── ENTRIES SHOWN

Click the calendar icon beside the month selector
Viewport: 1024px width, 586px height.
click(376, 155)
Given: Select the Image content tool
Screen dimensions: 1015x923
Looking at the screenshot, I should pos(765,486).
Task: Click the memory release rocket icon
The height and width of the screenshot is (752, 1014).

────
── ENTRIES SHOWN

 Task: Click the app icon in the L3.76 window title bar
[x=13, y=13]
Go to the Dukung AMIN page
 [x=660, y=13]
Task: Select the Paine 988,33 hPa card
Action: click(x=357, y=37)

────

BRIEF: Out of the data above, transcribe exactly and only the lines starting with the line that has "Task: Click the memory release rocket icon" and going on through the line that has "The height and", both included.

ANSWER FOR THE TASK:
Task: Click the memory release rocket icon
The height and width of the screenshot is (752, 1014).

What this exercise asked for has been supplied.